As a part of this intervention study, Figure 3 shows pilot results, from an experiment aimed at addressing current gaps in automated weed detection and spot spraying. A two-step architecture consisting of image classification using ResNet-50 to identify the weed species, followed by object detection using YOLOv8 to locate the weed was developed for automated spot-spraying. A proximal dataset of over 6,000 RGB images was curated, capturing three broadleaf weed species under diverse environmental conditions. Evaluation showed strong performance for both ResNet-50 with an F1 score of 0.96 and YOLOv8 with a mean average precision of 0.92. Figure 3(B–G) shows select weed image classification and detection results. While some uncertainty persists among different weed species (Figure 3(A)), a total inference time of 6.75 ms makes this architecture suitable for deployment in ground-based robotic sprayer systems to automate selective herbicide application, reducing reliance on manual labor while mitigating pesticide overuse. By integrating AI-driven weed detection with precision spraying technologies, this research advances sustainable turf management, aligning with broader environmental conservation efforts (Ramesh et al. 2017). The adoption of real-time “see-and-spray” technologies holds significant implications for precision agriculture, enabling farmers and turf managers to optimize weed control while minimizing ecological impact (Allmendinger et al. 2022; Gerhards et al. 2022; Liu and Bruch 2020; Westwood et al. 2018).

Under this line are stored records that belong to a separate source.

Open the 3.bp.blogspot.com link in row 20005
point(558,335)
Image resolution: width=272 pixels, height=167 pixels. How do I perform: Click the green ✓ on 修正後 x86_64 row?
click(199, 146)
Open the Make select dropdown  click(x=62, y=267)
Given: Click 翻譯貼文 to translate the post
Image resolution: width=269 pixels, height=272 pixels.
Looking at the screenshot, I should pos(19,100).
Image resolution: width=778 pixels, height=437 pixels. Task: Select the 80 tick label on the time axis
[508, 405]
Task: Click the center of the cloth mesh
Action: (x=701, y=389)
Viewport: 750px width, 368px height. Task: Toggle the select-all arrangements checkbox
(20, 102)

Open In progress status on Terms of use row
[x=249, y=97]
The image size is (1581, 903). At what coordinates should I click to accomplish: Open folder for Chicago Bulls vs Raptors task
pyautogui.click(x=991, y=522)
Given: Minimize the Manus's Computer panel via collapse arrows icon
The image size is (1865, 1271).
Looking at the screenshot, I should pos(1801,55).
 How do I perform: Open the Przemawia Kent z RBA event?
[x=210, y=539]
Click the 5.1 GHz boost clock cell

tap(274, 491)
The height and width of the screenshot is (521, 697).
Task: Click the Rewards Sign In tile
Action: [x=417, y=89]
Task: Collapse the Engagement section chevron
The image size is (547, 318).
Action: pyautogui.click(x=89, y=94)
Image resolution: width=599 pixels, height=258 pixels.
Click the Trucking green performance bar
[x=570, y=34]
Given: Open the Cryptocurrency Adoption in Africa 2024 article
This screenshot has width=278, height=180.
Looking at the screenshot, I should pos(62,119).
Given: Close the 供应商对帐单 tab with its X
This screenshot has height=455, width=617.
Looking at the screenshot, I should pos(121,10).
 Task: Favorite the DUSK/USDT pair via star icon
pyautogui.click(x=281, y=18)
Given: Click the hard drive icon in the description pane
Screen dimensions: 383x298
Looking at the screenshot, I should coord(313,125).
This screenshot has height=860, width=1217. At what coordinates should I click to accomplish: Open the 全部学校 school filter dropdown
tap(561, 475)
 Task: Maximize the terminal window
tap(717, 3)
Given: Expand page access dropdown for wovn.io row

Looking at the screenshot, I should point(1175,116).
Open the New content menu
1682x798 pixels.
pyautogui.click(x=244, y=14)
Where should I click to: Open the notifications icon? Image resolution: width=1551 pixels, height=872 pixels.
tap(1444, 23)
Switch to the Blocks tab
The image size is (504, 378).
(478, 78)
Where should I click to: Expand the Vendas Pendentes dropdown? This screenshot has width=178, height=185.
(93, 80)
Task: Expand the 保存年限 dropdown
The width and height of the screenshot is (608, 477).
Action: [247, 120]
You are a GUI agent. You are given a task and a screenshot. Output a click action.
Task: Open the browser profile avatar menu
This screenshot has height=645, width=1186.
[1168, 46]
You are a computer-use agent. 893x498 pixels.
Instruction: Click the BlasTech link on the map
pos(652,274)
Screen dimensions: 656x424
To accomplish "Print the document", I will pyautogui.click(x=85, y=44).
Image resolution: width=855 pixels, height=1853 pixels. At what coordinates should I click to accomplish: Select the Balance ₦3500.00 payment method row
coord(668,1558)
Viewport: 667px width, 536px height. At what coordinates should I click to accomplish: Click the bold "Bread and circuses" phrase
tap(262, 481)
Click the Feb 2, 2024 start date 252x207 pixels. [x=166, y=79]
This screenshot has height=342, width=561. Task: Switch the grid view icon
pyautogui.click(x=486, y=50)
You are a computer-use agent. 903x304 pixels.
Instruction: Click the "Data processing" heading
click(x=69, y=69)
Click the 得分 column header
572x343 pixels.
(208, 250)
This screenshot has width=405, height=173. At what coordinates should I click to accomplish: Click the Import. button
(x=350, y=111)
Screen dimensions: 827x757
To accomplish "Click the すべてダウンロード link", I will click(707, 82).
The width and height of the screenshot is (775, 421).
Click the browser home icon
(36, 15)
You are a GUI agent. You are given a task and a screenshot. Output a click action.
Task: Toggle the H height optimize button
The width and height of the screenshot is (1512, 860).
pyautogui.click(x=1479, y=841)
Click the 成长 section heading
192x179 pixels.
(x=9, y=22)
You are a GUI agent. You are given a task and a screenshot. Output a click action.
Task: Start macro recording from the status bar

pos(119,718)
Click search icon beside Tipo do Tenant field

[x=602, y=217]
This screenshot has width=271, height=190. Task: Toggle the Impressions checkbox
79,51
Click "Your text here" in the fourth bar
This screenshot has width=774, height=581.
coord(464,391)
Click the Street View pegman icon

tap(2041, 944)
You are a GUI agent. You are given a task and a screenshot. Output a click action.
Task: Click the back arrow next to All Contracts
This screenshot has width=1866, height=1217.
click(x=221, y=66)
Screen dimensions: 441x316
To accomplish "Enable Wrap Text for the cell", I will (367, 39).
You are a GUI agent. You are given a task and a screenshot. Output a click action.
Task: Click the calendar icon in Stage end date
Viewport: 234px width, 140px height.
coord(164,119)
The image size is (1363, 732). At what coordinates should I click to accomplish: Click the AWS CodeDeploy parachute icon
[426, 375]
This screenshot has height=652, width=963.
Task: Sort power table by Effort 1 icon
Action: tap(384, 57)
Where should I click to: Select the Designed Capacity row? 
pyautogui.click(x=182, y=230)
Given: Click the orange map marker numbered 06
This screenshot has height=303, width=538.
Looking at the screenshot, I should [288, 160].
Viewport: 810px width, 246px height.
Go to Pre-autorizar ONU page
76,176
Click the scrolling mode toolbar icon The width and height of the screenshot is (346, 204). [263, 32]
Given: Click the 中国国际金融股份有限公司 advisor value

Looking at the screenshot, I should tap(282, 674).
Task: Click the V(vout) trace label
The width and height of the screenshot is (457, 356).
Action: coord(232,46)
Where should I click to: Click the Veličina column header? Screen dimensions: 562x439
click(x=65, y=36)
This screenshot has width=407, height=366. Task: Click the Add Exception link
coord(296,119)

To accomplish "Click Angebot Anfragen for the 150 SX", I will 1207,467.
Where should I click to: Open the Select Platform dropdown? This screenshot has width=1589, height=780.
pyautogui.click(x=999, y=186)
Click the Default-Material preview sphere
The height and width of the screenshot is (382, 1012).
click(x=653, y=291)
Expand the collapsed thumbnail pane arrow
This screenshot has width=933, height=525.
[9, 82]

(A) Confusion matrix for resNet50-based image classification on turf pictures into different classes of weed species. (B) through (G) show YOLO8-based object detection results for different weed species against a turf background; with (B) as grassy weed, (C) as white clover, (D) as virginia buttonweed, (E) and (F) as common lespedeza, and (G) showing simultaneous detection of multiple weed species.
Urban environment mapping
Accurate mapping of urban environments using remote sensing techniques is crucial for various applications, including urban planning, climate change analysis, and disaster response (Al Shafian and Hu 2024; Li et al. 2024a; Yin et al. 2021). This section discusses two important aspects of urban monitoring: building segmentation, which involves extracting building footprints from remotely sensed imagery; and building height estimation, which determines the vertical dimension of structures. Both contribute significantly to environmental monitoring by providing insights into urban density, land-use changes, and disaster vulnerability (Gupta and Shah 2021; Li et al. 2020b; Liu et al. 2020). Recent advancements in ML and computer vision have led to the development of high-resolution remote sensing (HRS) techniques that enable precise urban mapping (Yuan, Shi and Gu 2021). Traditional methods, which relied on manual interpretation or rule-based approaches, are increasingly being replaced by DL architectures, which improve efficiency and accuracy (Maniyar and Kumar 2021). These advancements help address challenges such as occlusion, spectral similarity, and shadow-induced errors, thereby refining the accuracy of building footprints and height estimates (Cai et al. 2024; Cao and Weng 2024; Wu et al. 2023). The integration of optical, light detection and ranging (LiDAR), and synthetic aperture radar (SAR) data further enhances urban mapping by leveraging multi-source data fusion techniques to overcome individual sensor limitations (Brunner et al. 2010; Raju, Chaudhary and Jha 2014; Shao, Taff and Walsh 2011; Xu et al. 2015; Yan 2024).
Building segmentation has seen remarkable improvements with the advent of DL models such as U-Net and ResNet, which accurately extract structural details from remotely sensed images by learning to discriminate between foreground and background (Diakogiannis et al. 2020; Ronneberger, Fischer and Brox 2015). Figure 4 presents pilot results for building segmentation from satellite imagery, using a multiscale hybrid Res-U-Net based architecture, trained on aerial and satellite images with spatial resolutions varying from 0.2 m to 4 m (Maniyar and Kumar 2021; Maniyar, Kumar and Mai 2025). The Res-U-Net model was applied to a high spatial resolution (1.24 m) Worldview-3 imagery of Chandigarh, India—a city characterized by dense and complex urban patterns. The model achieved an overall accuracy of 86.5%, an intersection over union (IoU) score of 0.78, and an F1-score of 0.80, showing robust performance in complex urban settings with spectral ambiguities. However, challenges persist, particularly in delineating buildings with irregular shapes and extracting structures under shadows (Li et al. 2024a). Despite these limitations, AI-driven building segmentation plays a critical role in broader environmental monitoring applications, such as disaster management and post-disaster damage assessment (Alisjahbana et al. 2024; Gupta and Shah 2021). Rapid and precise segmentation of urban structures allows for immediate evaluation of affected areas after natural disasters like earthquakes and floods, aiding in emergency response efforts (Al Shafian and Hu 2024). Looking ahead, advancements in self-supervised learning (Cong et al. 2022; Noman et al. 2024), multimodal data fusion (Fuller, Millard and Green 2024; Li et al. 2025), and spatial representation learning (Hu et al. 2023b; Liu et al. 2023b; Mai et al. 2023a, 2024b; Wu et al. 2024) hold promise to further improve building segmentation, enabling more accurate and real-time urban analysis (Gui et al. 2024; Li et al. 2024a).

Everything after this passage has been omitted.